Find nearest neighbour in a more pythonic way

Question

A is a point, and P is a list of points. I want to find which point P[i] is the closest to A, i.e. I want to find P[i_0] with:

i_0 = argmin_i || A - P[i]||^2

I do it this way:

import numpy as np

# P is a list of 4 points
P = [np.array([-1, 0, 7, 3]), np.array([5, -2, 8, 1]), np.array([0, 2, -3, 4]), np.array([-9, 11, 3, 4])]
A = np.array([1, 2, 3, 4])
distance = 1000000000     # better would be : +infinity
closest = None

for p in P:
  delta = sum((p - A)**2)
  if delta < distance:
    distance = delta
    closest = p

print closest    # the closest point to A among all the points in P

It works, but how to do this in a shorter/more Pythonic way?

More generally in Python (and even without using Numpy), how to find k_0 such that D[k_0] = min D[k]? i.e. k_0 = argmin_k D[k]

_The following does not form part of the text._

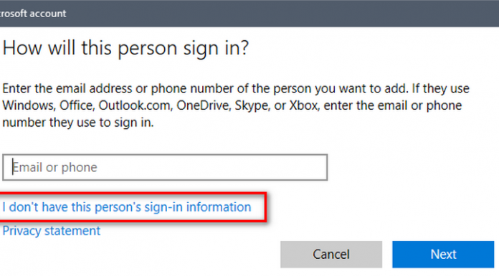Open the Privacy statement link

(51, 230)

Do you have SciPy? [A data structure specifically designed for nearest-neighbor lookup would probably perform better than any array-based solution.](http://docs.scipy.org/doc/scipy-0.15.1/reference/generated/scipy.spatial.cKDTree.html) — user2357112, Dec 06 '15 at 09:48
@user2357112 I know that many modules implement nearest-neighbour lookup, but for this example, I would like to code it myself (with no performance optimization, but just shorter code). My question is more how to implement `argmin` nicely in Python. — Basj, Dec 06 '15 at 09:52
@user2357112 : In this particular example it is `==`, see the [answer](http://stackoverflow.com/a/34116108/1422096). — Basj, Dec 06 '15 at 10:01

score 3 · Accepted Answer · answered Dec 06 '15 at 09:55

3

A more Pythonic way of implementing the same algorithm you're using is to replace your loop with a call to min with a key function:

closest = min(P, key=lambda p: sum((p - A)**2))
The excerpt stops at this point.